### The problem
Collect all lines from the records below that include the word "Parcours".

Given records Block Start

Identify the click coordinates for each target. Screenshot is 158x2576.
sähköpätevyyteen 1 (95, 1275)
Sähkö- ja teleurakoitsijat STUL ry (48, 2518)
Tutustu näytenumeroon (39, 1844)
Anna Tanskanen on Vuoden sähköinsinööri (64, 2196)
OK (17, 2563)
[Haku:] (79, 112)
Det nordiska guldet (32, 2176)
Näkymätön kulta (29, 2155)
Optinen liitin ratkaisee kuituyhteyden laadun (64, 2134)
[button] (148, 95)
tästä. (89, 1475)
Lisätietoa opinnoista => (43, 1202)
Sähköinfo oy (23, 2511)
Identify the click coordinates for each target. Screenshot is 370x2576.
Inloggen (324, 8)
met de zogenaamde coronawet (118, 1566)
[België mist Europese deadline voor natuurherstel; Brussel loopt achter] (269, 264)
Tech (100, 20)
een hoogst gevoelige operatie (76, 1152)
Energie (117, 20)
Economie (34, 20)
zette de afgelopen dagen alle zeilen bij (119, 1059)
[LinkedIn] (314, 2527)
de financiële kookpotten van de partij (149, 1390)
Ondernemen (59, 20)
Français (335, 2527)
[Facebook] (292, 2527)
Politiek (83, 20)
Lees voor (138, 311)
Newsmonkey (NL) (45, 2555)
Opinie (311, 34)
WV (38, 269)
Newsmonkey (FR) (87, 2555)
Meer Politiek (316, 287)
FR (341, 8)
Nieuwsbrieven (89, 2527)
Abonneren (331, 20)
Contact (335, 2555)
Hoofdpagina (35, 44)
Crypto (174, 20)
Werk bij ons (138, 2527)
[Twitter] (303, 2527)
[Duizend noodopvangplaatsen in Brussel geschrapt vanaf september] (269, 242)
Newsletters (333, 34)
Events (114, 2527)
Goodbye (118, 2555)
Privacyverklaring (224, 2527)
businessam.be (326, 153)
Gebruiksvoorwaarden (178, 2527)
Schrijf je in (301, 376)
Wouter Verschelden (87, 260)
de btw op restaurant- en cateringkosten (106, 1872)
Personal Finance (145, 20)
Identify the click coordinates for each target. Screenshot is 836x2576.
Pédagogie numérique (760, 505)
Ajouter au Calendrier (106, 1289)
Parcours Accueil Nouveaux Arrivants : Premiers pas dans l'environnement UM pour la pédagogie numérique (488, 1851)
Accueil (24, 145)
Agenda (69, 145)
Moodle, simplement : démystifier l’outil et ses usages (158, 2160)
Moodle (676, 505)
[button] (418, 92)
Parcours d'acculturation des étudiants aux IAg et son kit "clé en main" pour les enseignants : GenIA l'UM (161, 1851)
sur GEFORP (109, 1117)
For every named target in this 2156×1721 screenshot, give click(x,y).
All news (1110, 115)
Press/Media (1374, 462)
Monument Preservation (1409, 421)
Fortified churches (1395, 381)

Given records Block End

### Answer to the exercise
Parcours Accueil Nouveaux Arrivants : Premiers pas dans l'environnement UM pour la pédagogie numérique (488, 1851)
Parcours d'acculturation des étudiants aux IAg et son kit "clé en main" pour les enseignants : GenIA l'UM (161, 1851)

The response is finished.